The government has finally admitted its folly over foreign ownership of New Zealand’s farms, says New Zealand First.First, a little knowledge of economics would suggest that the fact that the owner-operator model, normally a family-owned model, tend to be the ones to make money out of framing should not surprise anyone.
"When questioned in Parliament yesterday, Finance Minister Bill English first parroted the government line that Landcorp buying Crafar farms is not an obvious advantage to Landcorp or the New Zealand economy," says Spokesperson for Primary Industries Richard Prosser.
"However, Mr English then confirmed what farmers know but the government would not admit, until yesterday. He compared foreign corporate ownership of NZ farms to a fashion trend that came and went, but then revealed his own view that the ‘New Zealand owner-operator model - those who live it and love it - tend to be the only ones who can make money out of NZ farmland’.
In New Zealand, and most other places, it is obvious that family-based firms still dominate in agriculture. Which is odd if you compare agriculture with, say, manufacturing, investor-owned firms predominate in manufacturing, So why not farming?

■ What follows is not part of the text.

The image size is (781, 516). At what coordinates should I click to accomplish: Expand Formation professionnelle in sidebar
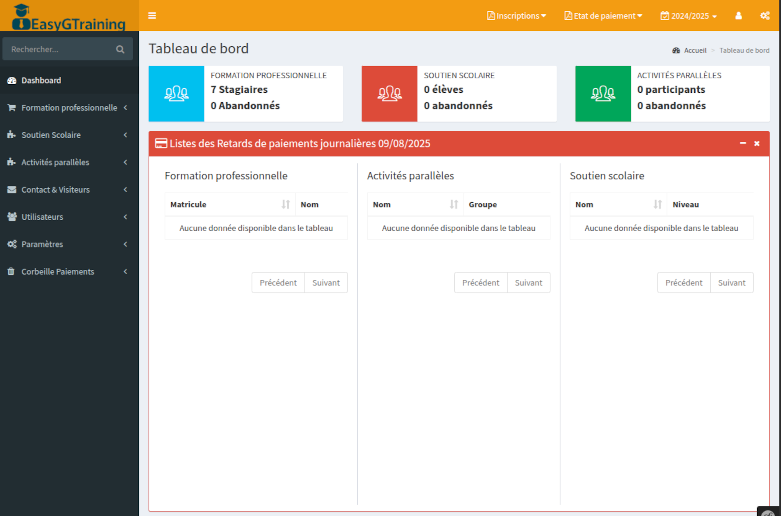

The short answer given by Allen and Lueck (1998) and Allen and Lueck (2002) is "nature". They argue that farms operate in unique circumstances defined by nature, in particular seasonality. This is the main feature that distinguishes farm organisation from industrial organisation. For farmers a season is a distinct period of the year during which a given activity is optimally undertaken.
This is key to understanding the why the incentives generated within agriculture favour family farms. The two basic issues are opportunities for hired workers to shirk due to random production shocks from nature and the limits on the gains from specialisation and the timing problems caused by seasonality. The trade-off between effect work incentives and gains from specialisation help determine the costs and benefits of different farm organisational types.
The family farm model provides the best work incentives since the owner is the sole recipient of the benefits, but this model misses some benefits due to specialisation. This follows from the fact that the farmer must engage in numerous different tasks during each stage of production, and in addition, numerous production stages throughout the year.
On the other hand, large factory-style corporate farms gain from a specialised labour force and lower cost of capital, but suffer from bad worker incentives since hired workers, not being one of the owners, have an increased incentive to shirk.
To some degree all firms are governed by the trade-off between gains from specialisation and work incentives. For the case of farming it is the unique, large impact of nature that biases it towards family operations.
An obvious, but key, feature of agriculture is that it involves a living, growing product. In the case of livestock, for example, you have breeding, husbandry, feeding and slaughter. Such a cycle is largely governed by nature. In principle there is no reason that a different farmer could not own each stage. But timing difficulties between stages result in high costs of engaging in market transactions. Such timing issues are particularly severe in farming because the inventories of the intermediate goods cannot be held given the living nature of the product.
There are a number of factors, such as the number of crop cycles, the length of the production stages and the number of tasks within a stage, which also influence wage labour incentives. When cycles are few, stages are short, random shocks are large and the tasks are few, there is little to gain from specialisation and labour is especially costly to monitor. Thus family farms.
If these issues can be overcome, that is, if farmers can mitigate seasonality and random shocks to output, farm organisation starts to look much like that in the rest of the economy. Under such conditions farm organisation will gravitate towards factory process and develop the large-scale corporate forms of other sectors of the economy. But thus far this hasn't happened.
Given the nature of farming, corporate ownership, be it local or foreign, isn't yet the most efficient form of ownership and thus it hasn't penetrated agriculture to the degree it has in other sectors of the economy.
So farms being in family ownership is simply a result of the economics of farming. It is the fact that the owner-operator model is the most efficient that is important here, not the nationality of the owner.
The economics of farming will give the result that most farms are in New Zealand hands, since family-owned business are most likely New Zealand owned business. There is no need for any xenophobic ownership restrictions to keep farms in New Zealand hands, the market will achieve this.
Also putting restrictions on ownership can prevent foreign investment in the situations where it is needed.
The Voxy article continues,
"Ownership of New Zealand property, be it residential or farmland, needs to be restricted to New Zealand citizens and permanent residents only, the end," says Mr Prosser.Such restrictions are not need since as noted above when local ownership is efficient you get it, and there are times when you want foreign ownership. The point is that New Zealand gains the most when you get assets into the hands of those you value them most, who will use them most efficiently, and the restrictions on ownership can prevent this.
- Allen, Douglas W. and Dean Lueck (1998). "The Nature of the Farm", Journal of Law and Economics, 41: 343-86.
- Allen, Douglas W. and Dean Lueck (2002). The Nature of the Farm: Contracts, Risk, and Organization in Agriculture, Cambridge Mass.: The MIT Press.